◆ Supplied text ◆
· · · · · · ·
Part I: Commitment Bonding and Dimensionality
In my first post, I set out my initial thesis concerning the logic of the graphic, including, most notably, its apparent Gaussian shape, based, in large part, on the series of seventeen evaluative factors that Vanessa Otero had employed to explain version 3.0. My primary insight and claim was that we could distill most of Otero’s evaluative criteria based on the presence or absence of features corresponding to credible commitment bonding for quality and accuracy, and the remainder to ideological bias. By commitment bonding, I mean costly infrastructures, such as print media and distribution channels, and journalistic staffing, which together convey a strong interest in ensuring and maintaining a reputation for accurate and reliable news coverage, along with credible analysis and opinion. The north-south axis was primarily associated with the presence of absence of such costly and credible commitment bonds.
The primary claim was that media sources that have committed to costly journalistic enterprises are less likely to risk compromising established reputations for credible and accurate quality reporting in exchange for whatever short-term benefits arise from sensationalistic or salacious stories. Although such stories might attract an immediate and temporary spike in readership, they simultaneously risk compromising the costly investments in reputation for accuracy and journalistic integrity. In the long term, the most credible media outlets will tend to confirm and disconfirm ideological biases on both sides of the conventional left-right spectrum approximately half the time, that is, assuming we can imagine an ideological location approximating the center.
The sources widely viewed as highly ranked for quality and accuracy, such as the New York Times, the Wall Street Journal, and the Washington Post, have made notable and costly financial investments that represent such commitment bonds. These include large investitive journalistic staffs well placed around the globe, and robust physical infrastructures associated, for example, with printing daily publications and effective distribution channels. In the social media age, with notable sources not including print media, comparable investments entail large journalistic staffs able to cover the scope of domestic and international events, political and otherwise. Another feature that characterizes such sources is a figurative (sometimes literal) wall separating the news from opinion divisions.
These features likewise correspond to maintaining high quality and accurate timely coverage of news, feature stories, and cultural events. Major media outlets thus invest massive resources in developing original news content, in addition to editorial staffs capable of providing meaningful commentary and analysis. One of Otero’s initial evaluative criteria, not surprisingly, included present non-print media outlets that had historically offered print media. This implies that now or in the past, the most credible sources invested in considerable start-up costs that can only be justified if, in the case of print sources, the medium has a vast readership, or in the digital context, a sufficient on-line readership to justify the investment and corresponding maintenance costs capable of deriving supportive advertising revenue.
· · · · · · ·
◆ Input material ◆
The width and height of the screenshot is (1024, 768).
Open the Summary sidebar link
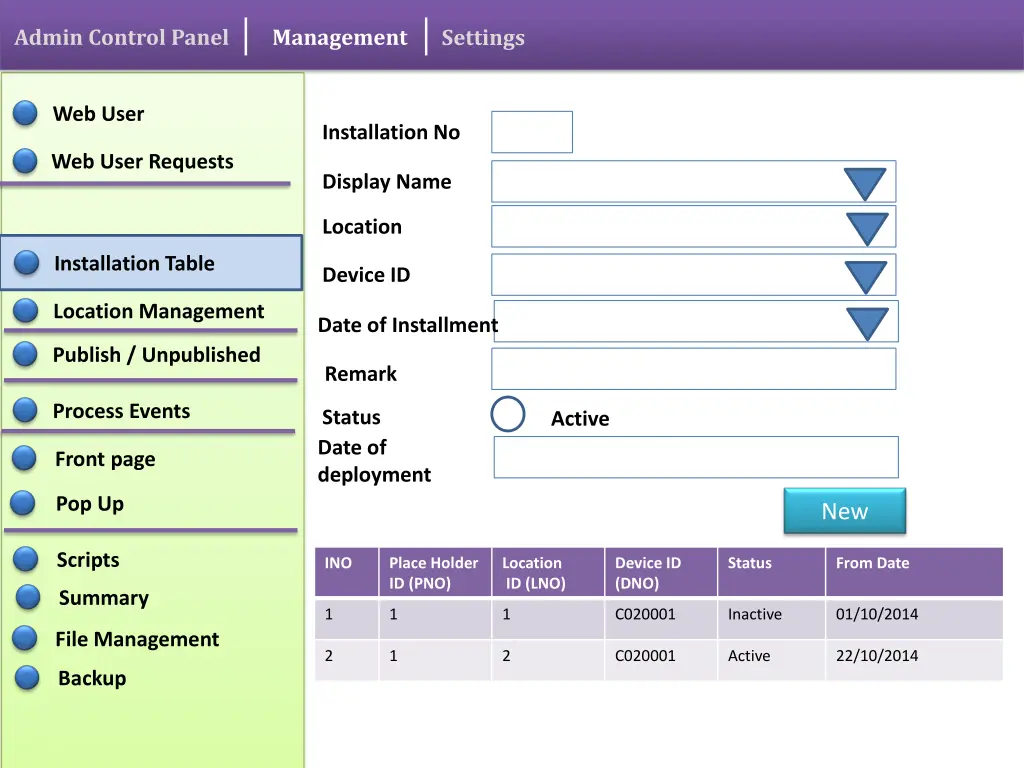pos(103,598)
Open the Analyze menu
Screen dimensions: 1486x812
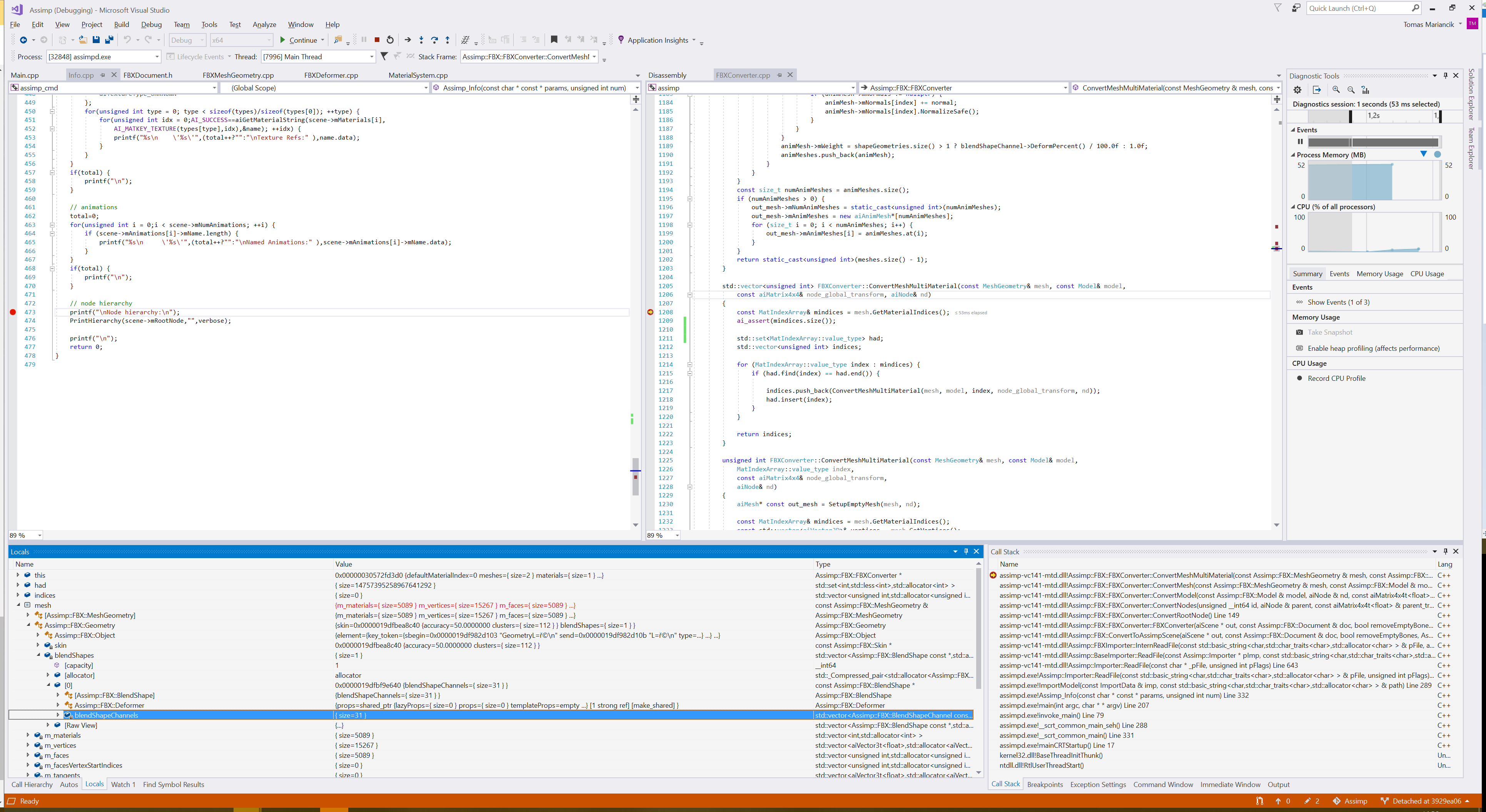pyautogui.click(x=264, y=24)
· · · · · · ·
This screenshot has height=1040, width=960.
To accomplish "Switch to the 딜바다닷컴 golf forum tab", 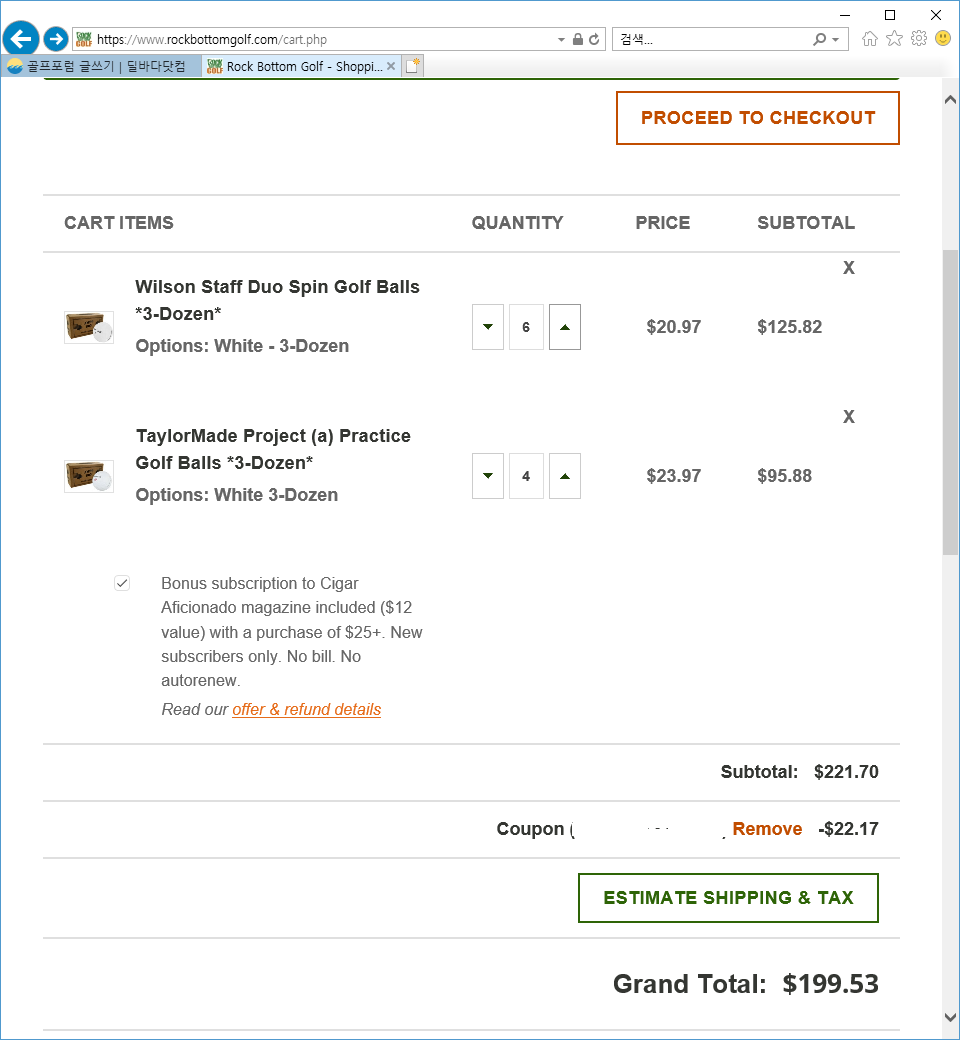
· · · · · · ·
◆ Job 1 ◆
In the post on commitment bonding, which axis was primarily associated with the presence or absence of costly and credible commitment bonds?
◆ Job 2 ◆
Reproduce the entries starting at the line that contains "The width and" and ending at the line that contains "pyautogui.click(x=264, y=24)", with the pictures left out.

◆ Full response 1 ◆
The north-south axis.

◆ Full response 2 ◆
The width and height of the screenshot is (1024, 768).
Open the Summary sidebar link
pos(103,598)
Open the Analyze menu
Screen dimensions: 1486x812
pyautogui.click(x=264, y=24)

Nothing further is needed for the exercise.